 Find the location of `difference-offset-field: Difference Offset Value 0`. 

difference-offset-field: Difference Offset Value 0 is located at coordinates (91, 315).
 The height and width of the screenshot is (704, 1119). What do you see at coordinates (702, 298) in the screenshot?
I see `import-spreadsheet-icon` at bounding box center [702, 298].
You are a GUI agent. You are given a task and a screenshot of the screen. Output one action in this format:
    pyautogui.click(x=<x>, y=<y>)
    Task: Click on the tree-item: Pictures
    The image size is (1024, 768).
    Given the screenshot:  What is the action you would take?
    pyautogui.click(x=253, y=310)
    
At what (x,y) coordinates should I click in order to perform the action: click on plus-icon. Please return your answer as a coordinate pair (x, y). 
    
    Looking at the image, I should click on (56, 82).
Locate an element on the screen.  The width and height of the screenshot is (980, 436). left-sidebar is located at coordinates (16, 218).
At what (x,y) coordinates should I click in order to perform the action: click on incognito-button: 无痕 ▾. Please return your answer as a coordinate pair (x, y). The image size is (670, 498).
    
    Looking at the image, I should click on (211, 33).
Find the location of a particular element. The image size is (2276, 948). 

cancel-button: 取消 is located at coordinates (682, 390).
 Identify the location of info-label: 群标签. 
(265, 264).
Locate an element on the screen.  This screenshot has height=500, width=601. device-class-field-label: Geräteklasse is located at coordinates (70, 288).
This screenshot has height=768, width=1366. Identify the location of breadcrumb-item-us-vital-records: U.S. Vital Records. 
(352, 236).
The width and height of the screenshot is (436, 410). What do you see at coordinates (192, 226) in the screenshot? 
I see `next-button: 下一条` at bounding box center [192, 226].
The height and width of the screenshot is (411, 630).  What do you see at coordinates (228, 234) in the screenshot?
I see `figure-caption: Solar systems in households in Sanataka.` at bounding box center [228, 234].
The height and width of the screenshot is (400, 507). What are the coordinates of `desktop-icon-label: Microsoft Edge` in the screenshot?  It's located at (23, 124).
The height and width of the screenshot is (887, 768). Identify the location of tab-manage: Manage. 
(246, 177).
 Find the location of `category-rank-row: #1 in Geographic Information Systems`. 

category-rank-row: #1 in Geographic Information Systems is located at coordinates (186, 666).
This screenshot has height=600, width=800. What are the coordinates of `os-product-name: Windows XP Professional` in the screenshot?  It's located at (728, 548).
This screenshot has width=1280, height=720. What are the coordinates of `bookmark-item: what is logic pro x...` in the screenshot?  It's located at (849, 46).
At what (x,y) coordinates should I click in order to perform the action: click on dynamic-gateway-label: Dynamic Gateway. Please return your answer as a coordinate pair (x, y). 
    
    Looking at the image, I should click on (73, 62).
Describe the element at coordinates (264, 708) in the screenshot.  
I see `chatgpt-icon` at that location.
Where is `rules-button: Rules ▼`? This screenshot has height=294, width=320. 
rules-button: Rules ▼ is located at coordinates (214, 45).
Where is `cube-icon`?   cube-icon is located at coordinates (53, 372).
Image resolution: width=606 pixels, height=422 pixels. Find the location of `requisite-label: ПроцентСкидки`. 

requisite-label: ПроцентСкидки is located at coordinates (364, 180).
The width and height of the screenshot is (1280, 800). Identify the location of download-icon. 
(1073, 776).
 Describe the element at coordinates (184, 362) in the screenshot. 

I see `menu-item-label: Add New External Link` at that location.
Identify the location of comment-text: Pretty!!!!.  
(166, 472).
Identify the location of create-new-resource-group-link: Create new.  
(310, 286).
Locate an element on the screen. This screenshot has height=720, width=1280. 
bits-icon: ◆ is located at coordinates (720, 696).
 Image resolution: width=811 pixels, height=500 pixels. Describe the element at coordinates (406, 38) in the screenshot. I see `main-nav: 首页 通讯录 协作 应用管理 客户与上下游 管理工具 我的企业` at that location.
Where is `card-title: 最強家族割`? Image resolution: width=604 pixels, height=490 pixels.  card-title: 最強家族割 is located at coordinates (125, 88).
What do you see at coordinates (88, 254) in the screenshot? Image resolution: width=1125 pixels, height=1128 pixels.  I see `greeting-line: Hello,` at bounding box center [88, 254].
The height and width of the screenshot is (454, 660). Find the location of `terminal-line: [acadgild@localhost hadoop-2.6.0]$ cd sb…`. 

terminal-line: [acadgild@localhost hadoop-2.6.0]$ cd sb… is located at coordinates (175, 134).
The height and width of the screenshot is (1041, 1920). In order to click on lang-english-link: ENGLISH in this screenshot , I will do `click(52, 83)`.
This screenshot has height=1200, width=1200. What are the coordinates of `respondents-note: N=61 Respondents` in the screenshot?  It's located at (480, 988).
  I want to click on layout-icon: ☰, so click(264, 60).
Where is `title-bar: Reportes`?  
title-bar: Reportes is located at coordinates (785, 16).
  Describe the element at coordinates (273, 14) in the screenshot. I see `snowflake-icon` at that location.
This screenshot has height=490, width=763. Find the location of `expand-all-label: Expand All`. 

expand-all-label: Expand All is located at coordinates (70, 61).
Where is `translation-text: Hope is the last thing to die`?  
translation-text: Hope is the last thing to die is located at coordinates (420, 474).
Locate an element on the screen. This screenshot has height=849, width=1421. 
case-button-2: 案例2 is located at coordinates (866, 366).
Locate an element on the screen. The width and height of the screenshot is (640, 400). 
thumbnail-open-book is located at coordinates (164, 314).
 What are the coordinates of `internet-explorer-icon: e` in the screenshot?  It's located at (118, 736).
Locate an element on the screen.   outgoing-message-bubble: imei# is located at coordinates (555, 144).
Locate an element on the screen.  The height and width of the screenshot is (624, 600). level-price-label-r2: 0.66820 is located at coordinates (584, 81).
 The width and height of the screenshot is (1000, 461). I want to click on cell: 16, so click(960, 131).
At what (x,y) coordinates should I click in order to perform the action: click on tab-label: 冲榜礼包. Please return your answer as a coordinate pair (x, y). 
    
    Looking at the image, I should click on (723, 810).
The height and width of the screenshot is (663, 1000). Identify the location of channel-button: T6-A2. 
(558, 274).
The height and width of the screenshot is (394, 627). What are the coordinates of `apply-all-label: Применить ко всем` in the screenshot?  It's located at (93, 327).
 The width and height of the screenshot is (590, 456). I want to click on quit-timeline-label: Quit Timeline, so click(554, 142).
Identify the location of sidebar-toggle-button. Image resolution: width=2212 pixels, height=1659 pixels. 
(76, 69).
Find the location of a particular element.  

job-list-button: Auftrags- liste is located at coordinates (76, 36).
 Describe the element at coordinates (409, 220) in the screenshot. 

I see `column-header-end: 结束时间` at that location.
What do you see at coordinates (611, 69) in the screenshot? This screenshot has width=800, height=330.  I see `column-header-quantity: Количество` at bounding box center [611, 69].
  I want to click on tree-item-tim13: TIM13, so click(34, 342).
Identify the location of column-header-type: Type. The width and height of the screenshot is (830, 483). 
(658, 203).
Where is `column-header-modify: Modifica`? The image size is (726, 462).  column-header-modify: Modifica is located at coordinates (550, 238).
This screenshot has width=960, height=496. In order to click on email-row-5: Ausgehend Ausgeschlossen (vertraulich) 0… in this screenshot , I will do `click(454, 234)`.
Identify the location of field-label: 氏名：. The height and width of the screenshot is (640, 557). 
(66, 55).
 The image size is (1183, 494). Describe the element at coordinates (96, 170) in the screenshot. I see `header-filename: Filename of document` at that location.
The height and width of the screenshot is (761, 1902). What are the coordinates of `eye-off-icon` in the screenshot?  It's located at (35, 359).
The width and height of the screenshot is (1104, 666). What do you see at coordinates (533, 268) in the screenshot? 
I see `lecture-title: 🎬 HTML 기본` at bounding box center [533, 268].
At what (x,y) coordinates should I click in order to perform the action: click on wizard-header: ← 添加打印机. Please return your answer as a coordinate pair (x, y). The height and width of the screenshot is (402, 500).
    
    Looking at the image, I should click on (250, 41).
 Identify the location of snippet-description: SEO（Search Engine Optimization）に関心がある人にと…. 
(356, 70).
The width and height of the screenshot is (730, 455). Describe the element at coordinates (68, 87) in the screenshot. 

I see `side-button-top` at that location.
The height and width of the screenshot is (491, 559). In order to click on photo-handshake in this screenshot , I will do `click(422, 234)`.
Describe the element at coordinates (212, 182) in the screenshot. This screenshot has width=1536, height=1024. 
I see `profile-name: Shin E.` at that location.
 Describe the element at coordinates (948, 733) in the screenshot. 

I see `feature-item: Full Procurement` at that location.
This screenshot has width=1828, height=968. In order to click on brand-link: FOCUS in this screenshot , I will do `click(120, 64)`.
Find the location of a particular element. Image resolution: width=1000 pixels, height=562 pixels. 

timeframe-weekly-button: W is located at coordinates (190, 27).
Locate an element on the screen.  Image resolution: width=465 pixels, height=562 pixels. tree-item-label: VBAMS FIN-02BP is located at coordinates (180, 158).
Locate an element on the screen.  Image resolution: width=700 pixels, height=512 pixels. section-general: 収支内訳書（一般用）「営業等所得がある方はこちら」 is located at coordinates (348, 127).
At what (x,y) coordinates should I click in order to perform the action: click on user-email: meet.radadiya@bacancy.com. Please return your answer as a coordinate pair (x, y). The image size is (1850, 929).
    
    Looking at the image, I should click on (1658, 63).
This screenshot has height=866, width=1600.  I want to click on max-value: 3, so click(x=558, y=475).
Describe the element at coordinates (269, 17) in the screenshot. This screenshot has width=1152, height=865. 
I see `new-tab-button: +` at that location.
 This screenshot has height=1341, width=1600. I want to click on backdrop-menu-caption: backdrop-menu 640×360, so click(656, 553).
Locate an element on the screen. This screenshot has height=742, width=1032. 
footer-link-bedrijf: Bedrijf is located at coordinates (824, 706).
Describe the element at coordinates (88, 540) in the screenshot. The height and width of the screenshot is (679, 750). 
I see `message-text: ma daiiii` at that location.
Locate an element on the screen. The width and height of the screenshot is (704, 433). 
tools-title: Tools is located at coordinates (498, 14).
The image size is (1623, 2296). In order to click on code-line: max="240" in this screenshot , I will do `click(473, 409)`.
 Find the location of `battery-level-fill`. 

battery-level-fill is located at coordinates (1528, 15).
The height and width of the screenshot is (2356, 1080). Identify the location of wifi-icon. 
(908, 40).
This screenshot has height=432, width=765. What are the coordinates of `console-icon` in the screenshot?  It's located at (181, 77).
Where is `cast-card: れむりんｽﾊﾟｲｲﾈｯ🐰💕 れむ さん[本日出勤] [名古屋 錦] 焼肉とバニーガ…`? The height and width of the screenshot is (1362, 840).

- TASK ITEM -
In the lines of the material above, starting with the one containing "coordinates (70, 288)." and going on through the one containing "Looking at the image, I should click on (73, 62).", replace "Identify the location of" with "Find the position of" and leave everything else unchanged. Give back only those lines.

- TASK RESPONSE -
Locate an element on the screen.  This screenshot has height=500, width=601. device-class-field-label: Geräteklasse is located at coordinates (70, 288).
This screenshot has height=768, width=1366. Find the position of breadcrumb-item-us-vital-records: U.S. Vital Records. 
(352, 236).
The width and height of the screenshot is (436, 410). What do you see at coordinates (192, 226) in the screenshot? 
I see `next-button: 下一条` at bounding box center [192, 226].
The height and width of the screenshot is (411, 630).  What do you see at coordinates (228, 234) in the screenshot?
I see `figure-caption: Solar systems in households in Sanataka.` at bounding box center [228, 234].
The height and width of the screenshot is (400, 507). What are the coordinates of `desktop-icon-label: Microsoft Edge` in the screenshot?  It's located at (23, 124).
The height and width of the screenshot is (887, 768). Find the position of tab-manage: Manage. 
(246, 177).
 Find the location of `category-rank-row: #1 in Geographic Information Systems`. 

category-rank-row: #1 in Geographic Information Systems is located at coordinates (186, 666).
This screenshot has height=600, width=800. What are the coordinates of `os-product-name: Windows XP Professional` in the screenshot?  It's located at (728, 548).
This screenshot has width=1280, height=720. What are the coordinates of `bookmark-item: what is logic pro x...` in the screenshot?  It's located at (849, 46).
At what (x,y) coordinates should I click in order to perform the action: click on dynamic-gateway-label: Dynamic Gateway. Please return your answer as a coordinate pair (x, y). 
    
    Looking at the image, I should click on (73, 62).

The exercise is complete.